Transcribe word for word the section of the records below that opens with the line containing "Click the dashed Container node icon" and closes with the line containing "Task: Click the 24956 ms Mark-sweep entry"; drop every picture.

======== DATA PROVIDED ========

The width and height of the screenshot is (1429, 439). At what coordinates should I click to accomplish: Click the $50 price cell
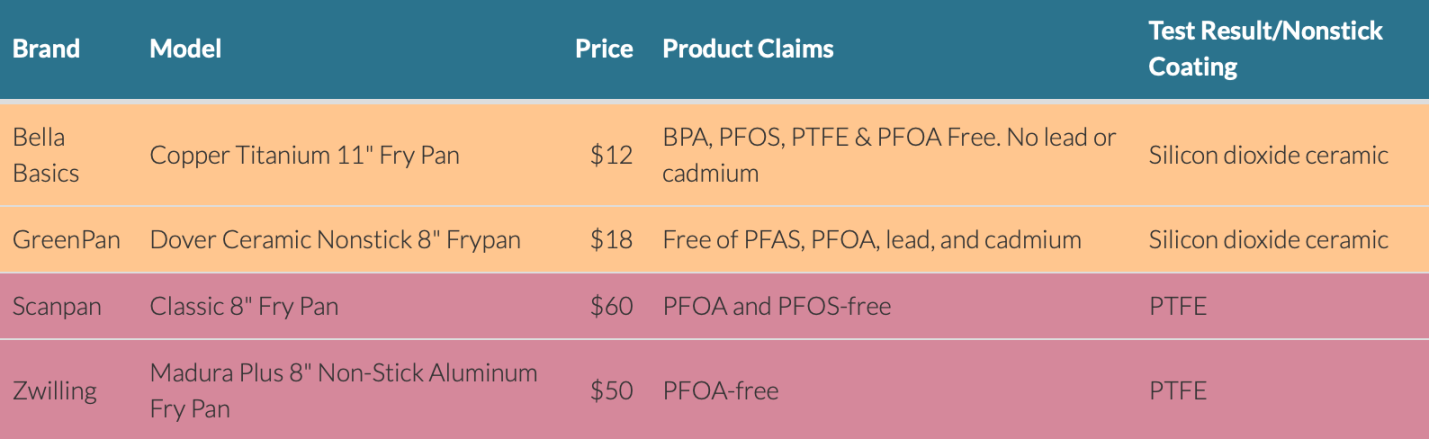click(611, 390)
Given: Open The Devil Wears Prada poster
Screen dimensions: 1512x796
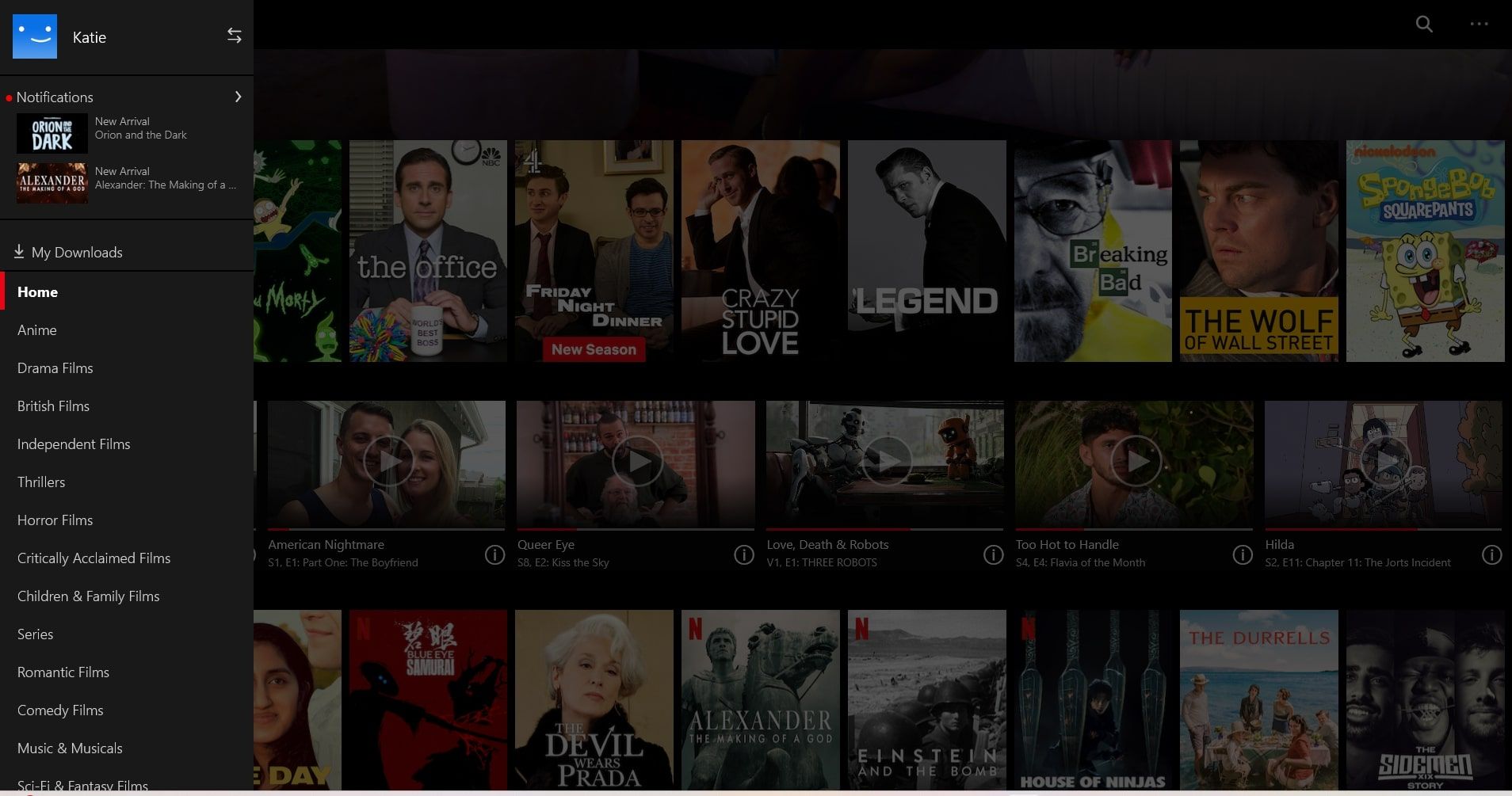Looking at the screenshot, I should coord(594,699).
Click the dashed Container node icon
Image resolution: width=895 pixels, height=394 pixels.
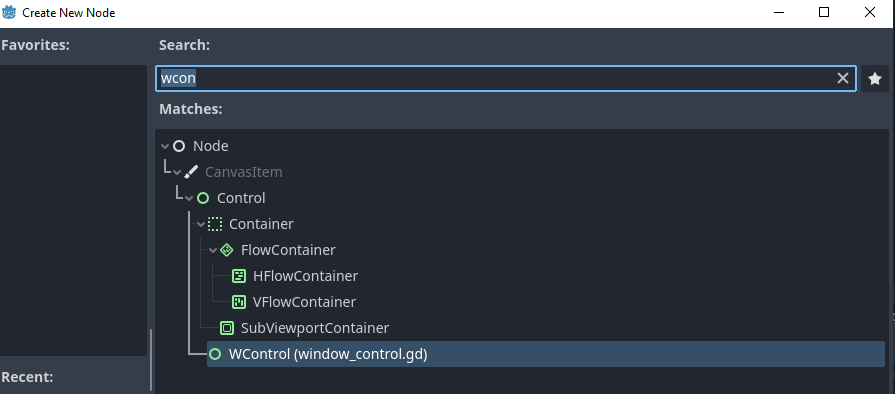tap(215, 224)
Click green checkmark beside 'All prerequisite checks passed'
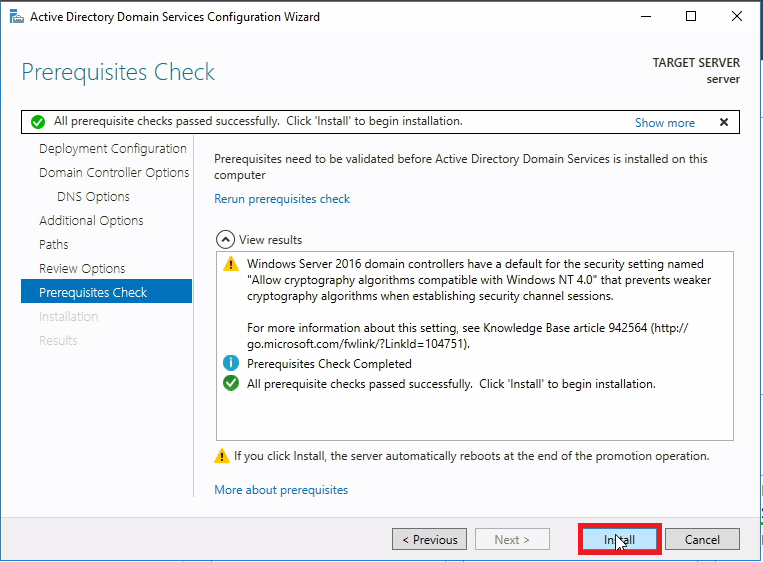This screenshot has height=562, width=763. click(231, 384)
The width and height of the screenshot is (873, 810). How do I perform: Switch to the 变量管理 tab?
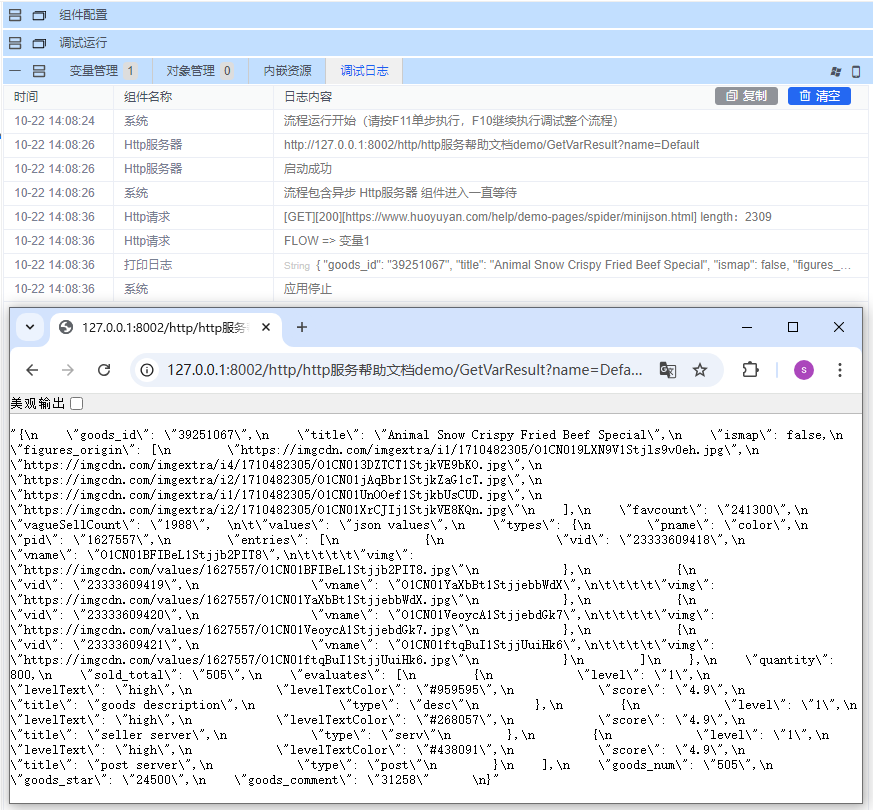[94, 71]
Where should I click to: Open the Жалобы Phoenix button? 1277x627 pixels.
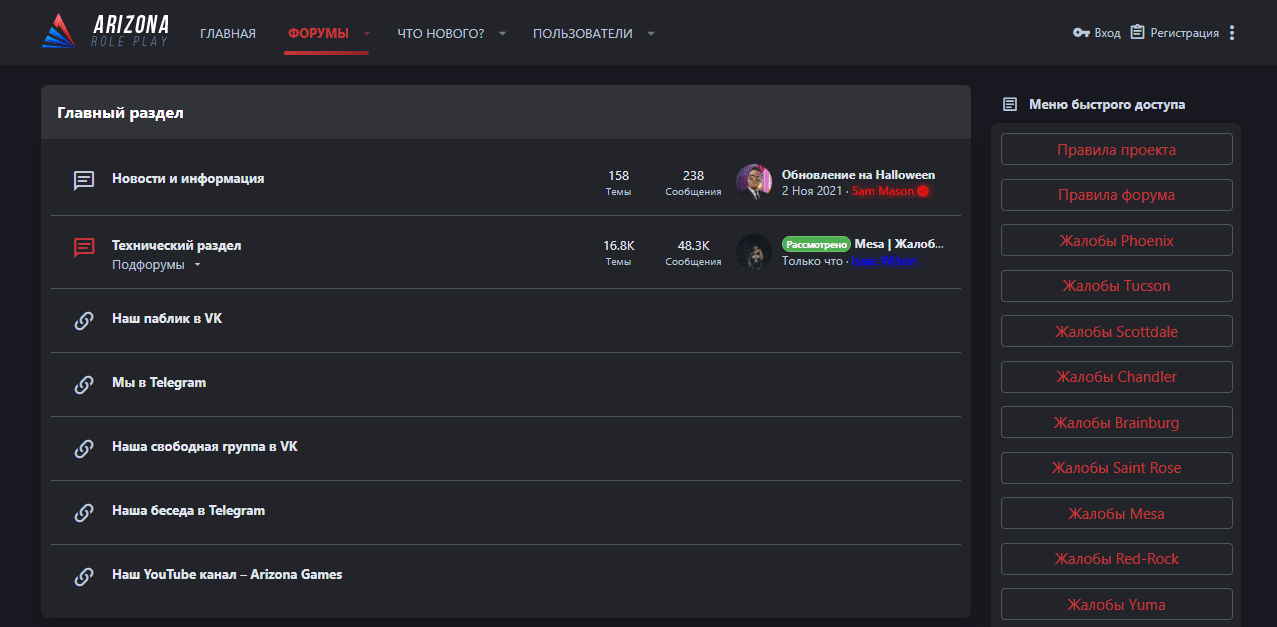[1116, 240]
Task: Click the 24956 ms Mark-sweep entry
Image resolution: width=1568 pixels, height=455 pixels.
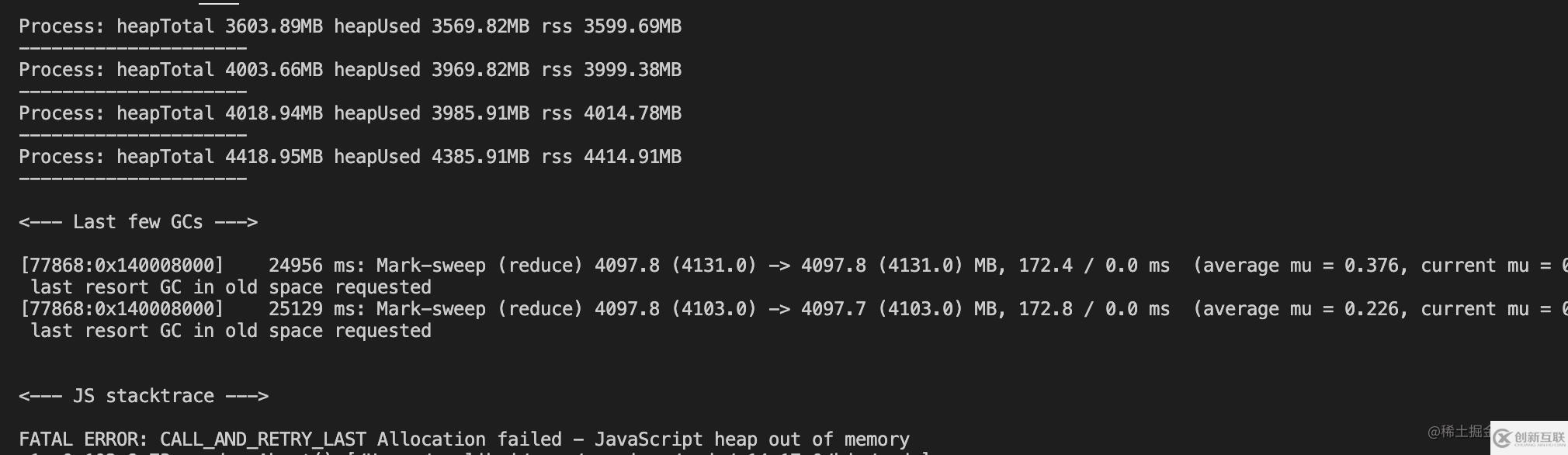Action: 376,266
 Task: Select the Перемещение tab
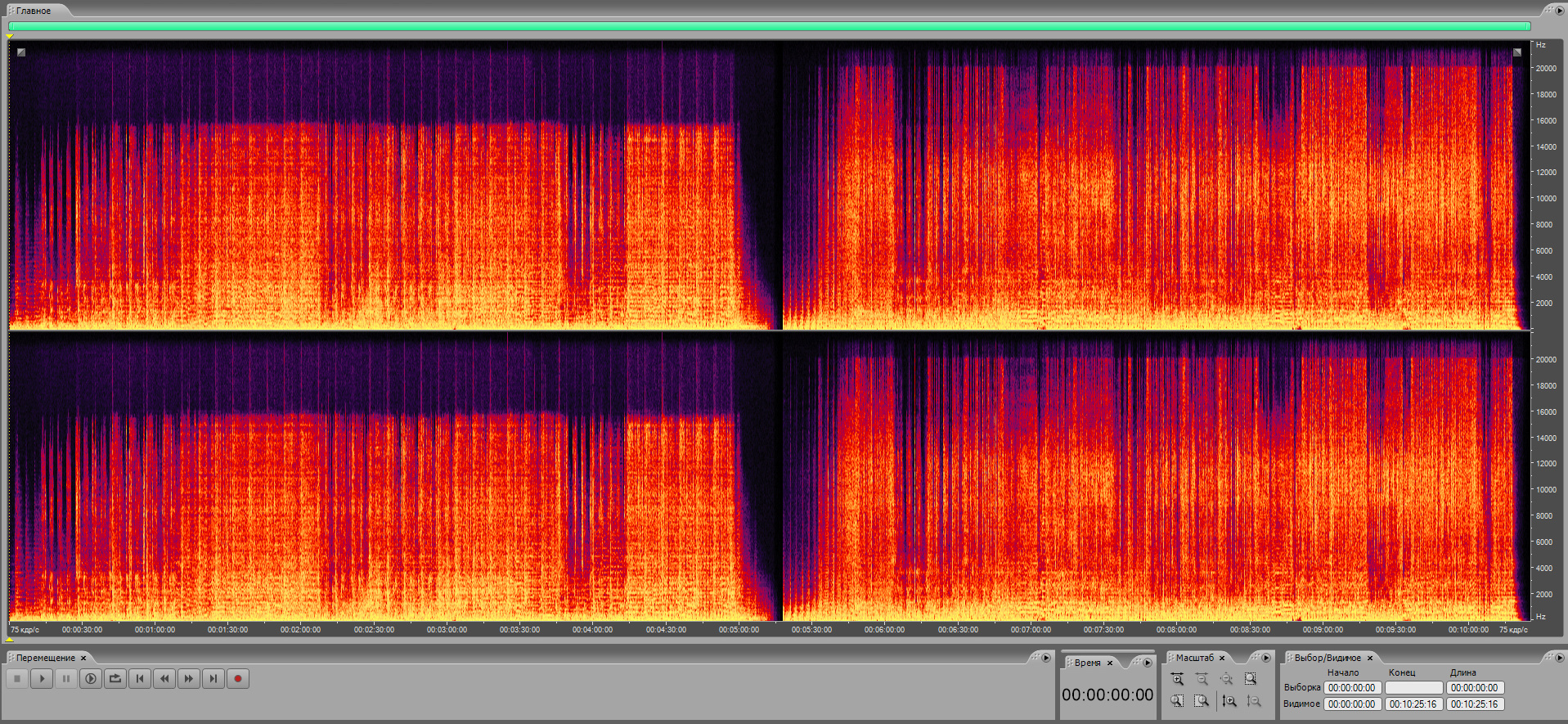tap(46, 658)

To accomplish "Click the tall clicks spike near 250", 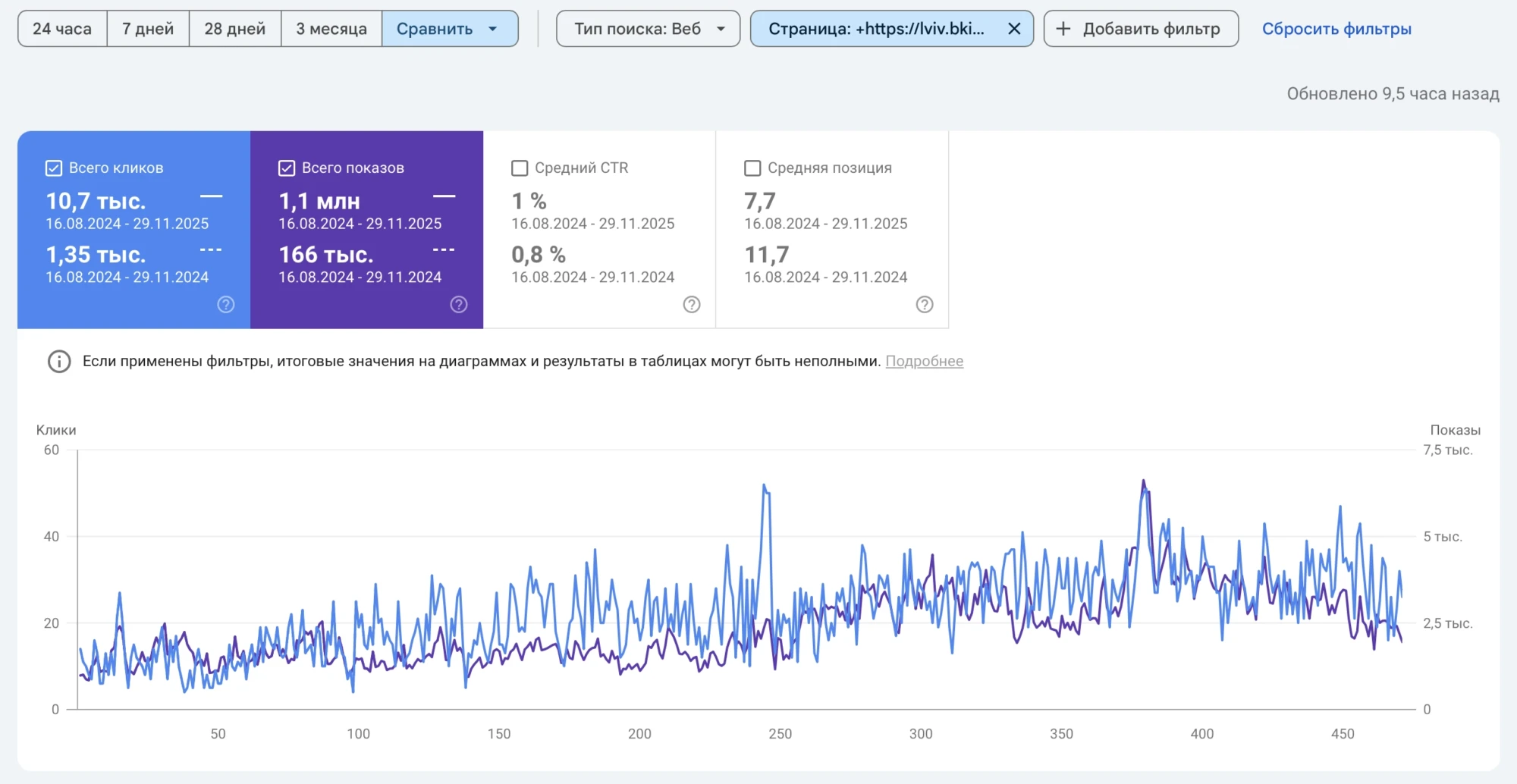I will [x=765, y=486].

========

**YOUR RESPONSE:**
Click the dashed Container node icon
Image resolution: width=895 pixels, height=394 pixels.
tap(215, 224)
Click green checkmark beside 'All prerequisite checks passed'
This screenshot has height=562, width=763. click(231, 384)
The width and height of the screenshot is (873, 810). How do I perform: Switch to the 变量管理 tab?
[94, 71]
Where should I click to: Open the Жалобы Phoenix button? 1277x627 pixels.
[1116, 240]
Task: Click the 24956 ms Mark-sweep entry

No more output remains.